• [Given task]
Copy each of the following rows word for word, leaving nothing out.

• [Excerpted records]
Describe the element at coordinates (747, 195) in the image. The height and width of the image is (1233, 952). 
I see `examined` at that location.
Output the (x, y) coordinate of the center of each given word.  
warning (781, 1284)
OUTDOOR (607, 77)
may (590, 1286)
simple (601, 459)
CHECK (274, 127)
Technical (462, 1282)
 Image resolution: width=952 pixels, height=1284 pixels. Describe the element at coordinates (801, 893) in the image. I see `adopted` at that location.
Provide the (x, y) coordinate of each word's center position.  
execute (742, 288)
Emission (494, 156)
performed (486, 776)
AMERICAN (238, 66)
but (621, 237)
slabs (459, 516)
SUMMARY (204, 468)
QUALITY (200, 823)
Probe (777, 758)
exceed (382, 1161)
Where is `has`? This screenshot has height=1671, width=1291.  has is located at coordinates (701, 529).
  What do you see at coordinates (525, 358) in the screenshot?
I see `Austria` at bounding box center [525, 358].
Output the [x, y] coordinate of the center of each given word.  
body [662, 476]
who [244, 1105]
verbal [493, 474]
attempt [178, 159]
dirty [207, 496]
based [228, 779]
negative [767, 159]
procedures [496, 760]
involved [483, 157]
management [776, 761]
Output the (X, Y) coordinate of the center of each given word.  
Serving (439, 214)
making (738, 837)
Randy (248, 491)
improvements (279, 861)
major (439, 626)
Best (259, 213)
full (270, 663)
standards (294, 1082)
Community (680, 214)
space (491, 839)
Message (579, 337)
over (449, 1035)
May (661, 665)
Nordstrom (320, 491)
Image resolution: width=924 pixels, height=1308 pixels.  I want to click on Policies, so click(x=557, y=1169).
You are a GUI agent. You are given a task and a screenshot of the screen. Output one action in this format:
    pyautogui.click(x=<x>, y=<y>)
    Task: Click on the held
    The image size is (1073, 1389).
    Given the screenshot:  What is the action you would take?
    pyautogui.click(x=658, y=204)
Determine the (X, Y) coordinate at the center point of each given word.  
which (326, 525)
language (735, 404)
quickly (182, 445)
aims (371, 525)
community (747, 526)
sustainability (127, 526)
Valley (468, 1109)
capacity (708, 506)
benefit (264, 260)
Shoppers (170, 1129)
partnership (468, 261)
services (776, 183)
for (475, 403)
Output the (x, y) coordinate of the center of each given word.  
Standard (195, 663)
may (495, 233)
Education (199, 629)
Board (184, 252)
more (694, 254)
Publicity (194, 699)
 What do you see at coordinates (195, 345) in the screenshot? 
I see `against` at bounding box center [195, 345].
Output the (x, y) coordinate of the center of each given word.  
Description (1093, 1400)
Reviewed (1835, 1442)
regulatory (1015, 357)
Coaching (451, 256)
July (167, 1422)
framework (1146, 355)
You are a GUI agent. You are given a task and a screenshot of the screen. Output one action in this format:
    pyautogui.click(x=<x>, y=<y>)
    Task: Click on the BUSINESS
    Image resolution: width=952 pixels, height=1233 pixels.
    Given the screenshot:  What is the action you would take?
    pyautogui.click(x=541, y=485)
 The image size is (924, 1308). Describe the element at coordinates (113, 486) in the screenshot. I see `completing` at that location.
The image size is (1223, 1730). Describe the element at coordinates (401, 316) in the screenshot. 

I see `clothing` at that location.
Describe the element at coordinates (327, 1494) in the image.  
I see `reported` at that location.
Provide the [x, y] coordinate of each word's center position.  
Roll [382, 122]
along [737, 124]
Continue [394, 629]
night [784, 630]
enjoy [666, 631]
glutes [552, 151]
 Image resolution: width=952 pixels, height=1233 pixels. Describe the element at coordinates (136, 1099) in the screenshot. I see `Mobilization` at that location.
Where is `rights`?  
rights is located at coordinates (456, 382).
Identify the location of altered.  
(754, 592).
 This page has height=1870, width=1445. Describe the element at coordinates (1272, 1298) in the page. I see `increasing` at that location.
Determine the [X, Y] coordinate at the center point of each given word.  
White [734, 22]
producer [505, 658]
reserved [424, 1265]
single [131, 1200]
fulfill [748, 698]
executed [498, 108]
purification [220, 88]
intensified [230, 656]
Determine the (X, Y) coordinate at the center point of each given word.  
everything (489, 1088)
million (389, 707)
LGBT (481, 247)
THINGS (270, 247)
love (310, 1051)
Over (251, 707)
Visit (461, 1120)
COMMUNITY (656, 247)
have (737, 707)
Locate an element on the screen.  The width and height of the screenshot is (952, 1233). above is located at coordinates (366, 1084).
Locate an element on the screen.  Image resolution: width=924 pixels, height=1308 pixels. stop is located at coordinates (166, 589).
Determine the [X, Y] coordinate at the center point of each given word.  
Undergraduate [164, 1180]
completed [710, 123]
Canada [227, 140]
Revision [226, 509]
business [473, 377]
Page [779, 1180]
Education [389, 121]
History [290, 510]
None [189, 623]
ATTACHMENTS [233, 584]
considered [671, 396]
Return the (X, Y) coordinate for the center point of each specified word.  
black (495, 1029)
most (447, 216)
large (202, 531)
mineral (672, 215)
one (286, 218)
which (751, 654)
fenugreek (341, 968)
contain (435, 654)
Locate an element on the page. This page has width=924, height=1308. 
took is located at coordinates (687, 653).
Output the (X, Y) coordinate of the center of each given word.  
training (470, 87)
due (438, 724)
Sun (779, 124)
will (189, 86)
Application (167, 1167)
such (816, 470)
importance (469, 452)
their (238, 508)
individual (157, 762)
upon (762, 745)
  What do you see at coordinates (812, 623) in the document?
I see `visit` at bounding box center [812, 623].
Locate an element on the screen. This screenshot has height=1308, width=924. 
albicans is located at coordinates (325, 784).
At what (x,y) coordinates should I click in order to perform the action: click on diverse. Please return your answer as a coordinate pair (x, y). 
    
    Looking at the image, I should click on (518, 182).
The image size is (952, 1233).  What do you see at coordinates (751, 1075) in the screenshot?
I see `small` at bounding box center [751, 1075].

• [The response]
Describe the element at coordinates (747, 195) in the image. The height and width of the image is (1233, 952). 
I see `examined` at that location.
Output the (x, y) coordinate of the center of each given word.  
warning (781, 1284)
OUTDOOR (607, 77)
may (590, 1286)
simple (601, 459)
CHECK (274, 127)
Technical (462, 1282)
 Image resolution: width=952 pixels, height=1284 pixels. Describe the element at coordinates (801, 893) in the image. I see `adopted` at that location.
Provide the (x, y) coordinate of each word's center position.  
execute (742, 288)
Emission (494, 156)
performed (486, 776)
AMERICAN (238, 66)
but (621, 237)
slabs (459, 516)
SUMMARY (204, 468)
QUALITY (200, 823)
Probe (777, 758)
exceed (382, 1161)
Where is `has`? This screenshot has height=1671, width=1291.  has is located at coordinates (701, 529).
  What do you see at coordinates (525, 358) in the screenshot?
I see `Austria` at bounding box center [525, 358].
Output the [x, y] coordinate of the center of each given word.  
body [662, 476]
who [244, 1105]
verbal [493, 474]
attempt [178, 159]
dirty [207, 496]
based [228, 779]
negative [767, 159]
procedures [496, 760]
involved [483, 157]
management [776, 761]
Output the (X, Y) coordinate of the center of each given word.  
Serving (439, 214)
making (738, 837)
Randy (248, 491)
improvements (279, 861)
major (439, 626)
Best (259, 213)
full (270, 663)
standards (294, 1082)
Community (680, 214)
space (491, 839)
Message (579, 337)
over (449, 1035)
May (661, 665)
Nordstrom (320, 491)
Image resolution: width=924 pixels, height=1308 pixels.  I want to click on Policies, so click(x=557, y=1169).
You are a GUI agent. You are given a task and a screenshot of the screen. Output one action in this format:
    pyautogui.click(x=<x>, y=<y>)
    Task: Click on the held
    The image size is (1073, 1389).
    Given the screenshot:  What is the action you would take?
    pyautogui.click(x=658, y=204)
Determine the (X, Y) coordinate at the center point of each given word.  
which (326, 525)
language (735, 404)
quickly (182, 445)
aims (371, 525)
community (747, 526)
sustainability (127, 526)
Valley (468, 1109)
capacity (708, 506)
benefit (264, 260)
Shoppers (170, 1129)
partnership (468, 261)
services (776, 183)
for (475, 403)
Output the (x, y) coordinate of the center of each given word.  
Standard (195, 663)
may (495, 233)
Education (199, 629)
Board (184, 252)
more (694, 254)
Publicity (194, 699)
 What do you see at coordinates (195, 345) in the screenshot? 
I see `against` at bounding box center [195, 345].
Output the (x, y) coordinate of the center of each given word.  
Description (1093, 1400)
Reviewed (1835, 1442)
regulatory (1015, 357)
Coaching (451, 256)
July (167, 1422)
framework (1146, 355)
You are a GUI agent. You are given a task and a screenshot of the screen. Output one action in this format:
    pyautogui.click(x=<x>, y=<y>)
    Task: Click on the BUSINESS
    Image resolution: width=952 pixels, height=1233 pixels.
    Given the screenshot:  What is the action you would take?
    pyautogui.click(x=541, y=485)
 The image size is (924, 1308). Describe the element at coordinates (113, 486) in the screenshot. I see `completing` at that location.
The image size is (1223, 1730). Describe the element at coordinates (401, 316) in the screenshot. 

I see `clothing` at that location.
Describe the element at coordinates (327, 1494) in the image.  
I see `reported` at that location.
Provide the [x, y] coordinate of each word's center position.  
Roll [382, 122]
along [737, 124]
Continue [394, 629]
night [784, 630]
enjoy [666, 631]
glutes [552, 151]
 Image resolution: width=952 pixels, height=1233 pixels. Describe the element at coordinates (136, 1099) in the screenshot. I see `Mobilization` at that location.
Where is `rights`?  
rights is located at coordinates (456, 382).
Identify the location of altered.  
(754, 592).
 This page has height=1870, width=1445. Describe the element at coordinates (1272, 1298) in the page. I see `increasing` at that location.
Determine the [X, Y] coordinate at the center point of each given word.  
White [734, 22]
producer [505, 658]
reserved [424, 1265]
single [131, 1200]
fulfill [748, 698]
executed [498, 108]
purification [220, 88]
intensified [230, 656]
Determine the (X, Y) coordinate at the center point of each given word.  
everything (489, 1088)
million (389, 707)
LGBT (481, 247)
THINGS (270, 247)
love (310, 1051)
Over (251, 707)
Visit (461, 1120)
COMMUNITY (656, 247)
have (737, 707)
Locate an element on the screen.  The width and height of the screenshot is (952, 1233). above is located at coordinates (366, 1084).
Locate an element on the screen.  Image resolution: width=924 pixels, height=1308 pixels. stop is located at coordinates (166, 589).
Determine the [X, Y] coordinate at the center point of each given word.  
Undergraduate [164, 1180]
completed [710, 123]
Canada [227, 140]
Revision [226, 509]
business [473, 377]
Page [779, 1180]
Education [389, 121]
History [290, 510]
None [189, 623]
ATTACHMENTS [233, 584]
considered [671, 396]
Return the (X, Y) coordinate for the center point of each specified word.  
black (495, 1029)
most (447, 216)
large (202, 531)
mineral (672, 215)
one (286, 218)
which (751, 654)
fenugreek (341, 968)
contain (435, 654)
Locate an element on the page. This page has width=924, height=1308. 
took is located at coordinates (687, 653).
Output the (X, Y) coordinate of the center of each given word.  
training (470, 87)
due (438, 724)
Sun (779, 124)
will (189, 86)
Application (167, 1167)
such (816, 470)
importance (469, 452)
their (238, 508)
individual (157, 762)
upon (762, 745)
  What do you see at coordinates (812, 623) in the document?
I see `visit` at bounding box center [812, 623].
Locate an element on the screen. This screenshot has height=1308, width=924. 
albicans is located at coordinates (325, 784).
At what (x,y) coordinates should I click in order to perform the action: click on diverse. Please return your answer as a coordinate pair (x, y). 
    
    Looking at the image, I should click on (518, 182).
The image size is (952, 1233).  What do you see at coordinates (751, 1075) in the screenshot?
I see `small` at bounding box center [751, 1075].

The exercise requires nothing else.